START RECORDS SHOWN

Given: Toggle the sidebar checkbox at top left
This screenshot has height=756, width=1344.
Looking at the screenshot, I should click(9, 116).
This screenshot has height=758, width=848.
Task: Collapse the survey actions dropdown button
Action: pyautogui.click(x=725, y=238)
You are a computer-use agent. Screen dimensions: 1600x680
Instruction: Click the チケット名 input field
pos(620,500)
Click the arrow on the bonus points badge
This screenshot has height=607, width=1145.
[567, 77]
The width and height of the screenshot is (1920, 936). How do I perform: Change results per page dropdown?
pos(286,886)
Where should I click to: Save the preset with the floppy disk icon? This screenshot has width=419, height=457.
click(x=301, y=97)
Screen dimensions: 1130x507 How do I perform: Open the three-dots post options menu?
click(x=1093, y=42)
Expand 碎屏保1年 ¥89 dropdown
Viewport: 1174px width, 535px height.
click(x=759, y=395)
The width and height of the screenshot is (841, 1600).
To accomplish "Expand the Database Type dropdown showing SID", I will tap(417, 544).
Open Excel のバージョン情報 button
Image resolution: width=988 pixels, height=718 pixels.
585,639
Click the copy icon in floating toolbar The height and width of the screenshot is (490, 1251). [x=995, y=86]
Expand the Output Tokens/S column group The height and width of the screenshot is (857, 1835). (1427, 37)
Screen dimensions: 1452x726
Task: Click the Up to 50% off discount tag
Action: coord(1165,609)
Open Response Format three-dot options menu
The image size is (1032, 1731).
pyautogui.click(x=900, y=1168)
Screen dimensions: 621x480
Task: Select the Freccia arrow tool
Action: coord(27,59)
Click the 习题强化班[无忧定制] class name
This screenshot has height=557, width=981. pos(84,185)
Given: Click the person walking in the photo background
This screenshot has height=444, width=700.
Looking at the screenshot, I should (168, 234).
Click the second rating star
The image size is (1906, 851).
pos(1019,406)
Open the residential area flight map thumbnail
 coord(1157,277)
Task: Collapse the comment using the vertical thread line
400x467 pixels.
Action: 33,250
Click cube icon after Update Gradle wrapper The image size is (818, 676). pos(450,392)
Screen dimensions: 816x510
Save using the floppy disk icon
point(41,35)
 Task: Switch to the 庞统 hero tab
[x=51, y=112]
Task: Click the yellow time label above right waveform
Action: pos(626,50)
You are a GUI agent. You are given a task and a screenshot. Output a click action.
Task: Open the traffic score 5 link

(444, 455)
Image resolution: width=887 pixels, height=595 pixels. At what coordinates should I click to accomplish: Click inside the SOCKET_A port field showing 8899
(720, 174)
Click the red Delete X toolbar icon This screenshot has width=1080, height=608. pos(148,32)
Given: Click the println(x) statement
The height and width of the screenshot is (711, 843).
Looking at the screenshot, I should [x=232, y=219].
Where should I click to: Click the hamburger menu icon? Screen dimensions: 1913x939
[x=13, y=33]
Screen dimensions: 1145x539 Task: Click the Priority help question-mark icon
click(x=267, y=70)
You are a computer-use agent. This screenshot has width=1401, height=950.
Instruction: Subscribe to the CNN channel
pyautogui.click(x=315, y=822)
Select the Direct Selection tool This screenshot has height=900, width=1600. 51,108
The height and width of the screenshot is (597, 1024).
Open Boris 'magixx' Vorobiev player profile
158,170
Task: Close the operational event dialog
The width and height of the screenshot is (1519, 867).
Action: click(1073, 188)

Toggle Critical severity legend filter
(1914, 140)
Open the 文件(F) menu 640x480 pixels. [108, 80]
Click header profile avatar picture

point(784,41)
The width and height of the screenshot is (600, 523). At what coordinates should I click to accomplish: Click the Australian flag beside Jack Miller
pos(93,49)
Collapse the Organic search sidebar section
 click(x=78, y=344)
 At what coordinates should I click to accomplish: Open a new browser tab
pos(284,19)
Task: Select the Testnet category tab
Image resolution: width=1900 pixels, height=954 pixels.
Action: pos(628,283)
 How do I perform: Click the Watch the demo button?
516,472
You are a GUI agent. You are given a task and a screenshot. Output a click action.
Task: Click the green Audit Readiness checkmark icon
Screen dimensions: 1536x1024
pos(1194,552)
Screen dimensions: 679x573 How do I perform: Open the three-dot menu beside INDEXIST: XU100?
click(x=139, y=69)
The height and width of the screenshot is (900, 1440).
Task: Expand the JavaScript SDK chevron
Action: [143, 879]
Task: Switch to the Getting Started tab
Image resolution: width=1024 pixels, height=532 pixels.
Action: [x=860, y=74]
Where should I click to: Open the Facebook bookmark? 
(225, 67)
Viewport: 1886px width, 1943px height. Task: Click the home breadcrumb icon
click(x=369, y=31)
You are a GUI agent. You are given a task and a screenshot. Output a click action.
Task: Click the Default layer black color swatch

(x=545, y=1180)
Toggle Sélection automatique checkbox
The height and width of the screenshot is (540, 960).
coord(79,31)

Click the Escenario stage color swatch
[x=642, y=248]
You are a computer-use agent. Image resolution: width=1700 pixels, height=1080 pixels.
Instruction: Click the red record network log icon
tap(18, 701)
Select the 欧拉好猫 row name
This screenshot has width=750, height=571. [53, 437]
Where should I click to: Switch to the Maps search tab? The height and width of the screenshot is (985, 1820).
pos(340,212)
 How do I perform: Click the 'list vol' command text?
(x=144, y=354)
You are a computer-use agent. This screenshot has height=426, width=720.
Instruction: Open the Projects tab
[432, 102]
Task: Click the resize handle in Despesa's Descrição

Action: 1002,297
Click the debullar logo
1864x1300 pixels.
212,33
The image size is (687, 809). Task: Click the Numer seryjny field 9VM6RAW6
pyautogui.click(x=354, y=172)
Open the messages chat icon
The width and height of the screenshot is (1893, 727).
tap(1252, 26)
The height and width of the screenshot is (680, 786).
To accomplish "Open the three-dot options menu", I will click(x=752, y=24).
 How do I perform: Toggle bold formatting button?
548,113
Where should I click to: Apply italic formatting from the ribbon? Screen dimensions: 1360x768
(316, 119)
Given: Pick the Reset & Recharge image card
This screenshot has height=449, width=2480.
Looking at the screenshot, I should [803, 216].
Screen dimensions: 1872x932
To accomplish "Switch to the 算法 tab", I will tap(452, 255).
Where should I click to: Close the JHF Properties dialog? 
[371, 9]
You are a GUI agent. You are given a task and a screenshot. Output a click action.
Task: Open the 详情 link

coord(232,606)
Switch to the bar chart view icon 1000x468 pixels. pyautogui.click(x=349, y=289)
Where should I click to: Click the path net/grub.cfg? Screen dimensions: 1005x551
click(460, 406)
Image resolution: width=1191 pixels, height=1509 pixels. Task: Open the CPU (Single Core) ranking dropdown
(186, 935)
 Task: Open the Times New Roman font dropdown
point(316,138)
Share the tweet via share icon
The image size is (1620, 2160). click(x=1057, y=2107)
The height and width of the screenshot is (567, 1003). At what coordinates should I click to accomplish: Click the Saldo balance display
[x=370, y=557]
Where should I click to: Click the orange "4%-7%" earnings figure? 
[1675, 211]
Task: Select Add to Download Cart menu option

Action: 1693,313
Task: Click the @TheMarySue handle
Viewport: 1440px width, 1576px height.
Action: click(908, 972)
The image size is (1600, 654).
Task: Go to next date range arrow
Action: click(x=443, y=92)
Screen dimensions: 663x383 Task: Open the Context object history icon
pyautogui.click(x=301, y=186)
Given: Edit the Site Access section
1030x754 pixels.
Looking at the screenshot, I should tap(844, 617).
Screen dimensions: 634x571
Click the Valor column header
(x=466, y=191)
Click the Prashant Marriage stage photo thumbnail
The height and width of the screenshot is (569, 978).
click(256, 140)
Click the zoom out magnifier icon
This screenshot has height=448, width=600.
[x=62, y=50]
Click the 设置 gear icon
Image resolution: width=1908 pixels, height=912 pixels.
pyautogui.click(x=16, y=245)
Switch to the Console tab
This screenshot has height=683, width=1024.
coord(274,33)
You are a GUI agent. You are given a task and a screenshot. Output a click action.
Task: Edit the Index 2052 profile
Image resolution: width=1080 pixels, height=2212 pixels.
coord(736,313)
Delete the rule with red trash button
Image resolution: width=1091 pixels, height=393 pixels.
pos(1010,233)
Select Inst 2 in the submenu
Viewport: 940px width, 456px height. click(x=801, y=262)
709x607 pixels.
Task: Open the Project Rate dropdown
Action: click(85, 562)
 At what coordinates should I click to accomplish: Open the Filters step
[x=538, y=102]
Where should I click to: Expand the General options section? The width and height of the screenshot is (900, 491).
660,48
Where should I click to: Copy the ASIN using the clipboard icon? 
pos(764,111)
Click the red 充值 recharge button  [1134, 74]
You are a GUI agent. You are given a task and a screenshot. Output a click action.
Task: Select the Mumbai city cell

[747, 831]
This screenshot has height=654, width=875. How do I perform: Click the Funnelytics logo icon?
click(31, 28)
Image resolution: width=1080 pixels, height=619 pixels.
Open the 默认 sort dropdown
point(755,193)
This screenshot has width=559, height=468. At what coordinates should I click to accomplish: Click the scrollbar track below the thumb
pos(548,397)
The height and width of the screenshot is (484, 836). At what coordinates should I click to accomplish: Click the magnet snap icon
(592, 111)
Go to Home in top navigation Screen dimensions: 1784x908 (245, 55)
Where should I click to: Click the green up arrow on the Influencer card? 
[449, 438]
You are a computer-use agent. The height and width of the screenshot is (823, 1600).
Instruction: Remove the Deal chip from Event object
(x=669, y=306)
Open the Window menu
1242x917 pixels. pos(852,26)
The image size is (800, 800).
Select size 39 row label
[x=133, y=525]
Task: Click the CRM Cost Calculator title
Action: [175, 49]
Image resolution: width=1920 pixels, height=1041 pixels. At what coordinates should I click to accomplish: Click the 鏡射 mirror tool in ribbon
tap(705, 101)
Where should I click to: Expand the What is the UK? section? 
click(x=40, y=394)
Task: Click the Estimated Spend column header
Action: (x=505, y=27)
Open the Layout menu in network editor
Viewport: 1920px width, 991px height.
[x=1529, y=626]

END RECORDS SHOWN

EXERCISE AIM.
What are the lines, exactly as written above, from the line with "Screen dimensions: 663x383" to the line with "Screen dimensions: 634x571", both included? Output only those.

SOLUTION.
Screen dimensions: 663x383 Task: Open the Context object history icon
pyautogui.click(x=301, y=186)
Given: Edit the Site Access section
1030x754 pixels.
Looking at the screenshot, I should tap(844, 617).
Screen dimensions: 634x571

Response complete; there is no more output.